Effect of RT on the joining reaction by IN. (A) Effect of RT on joining reactions by IN using standard IN buffer. (Top) Autoradiogram displaying products of joining reactions carried out in the presence of increasing concentrations of RT. Lane 1, no IN; lane 2, RT alone (4.68 pmol); lane 3, IN alone (4.68 pmol); lanes 4 to 7, 4.68 pmol of IN with various proportions of RT at molar ratios (IN monomer to RT heterodimer) of 1:0.125, 1:0.25, 1:0.5, and 1:1, respectively. (Bottom) Agarose gel of the same joining reactions. Lane M, markers showing 4-, 3-, 2-, and 1.5-kb bands; lane 0, 0.2 μg of uncut pBluescript. Lanes 1 to 7 are identical to lanes 1 to 7 above.

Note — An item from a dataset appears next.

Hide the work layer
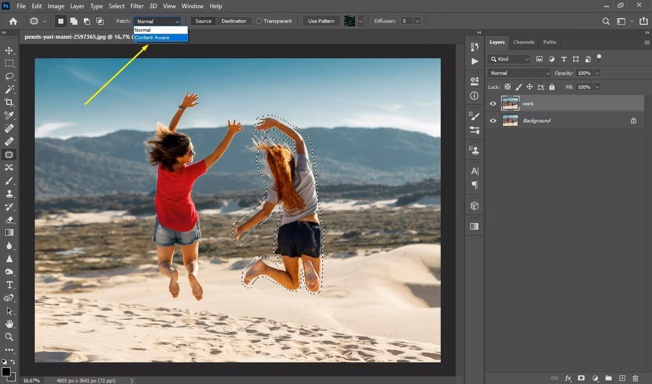Screen dimensions: 652x384 click(x=492, y=103)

The starting supercoiled DNA substrate (bottom only; indicated with a twisted circle symbol) and the nonconcerted joining reaction products (top and bottom; indicated with a panhandle symbol) are shown. (B) (Top and bottom) Exactly as described for panel A, except that the reactions were carried out in the presence of RT-IN buffer and the marker lane (M) shows only 3-, 2-, and 1.5-kb bands.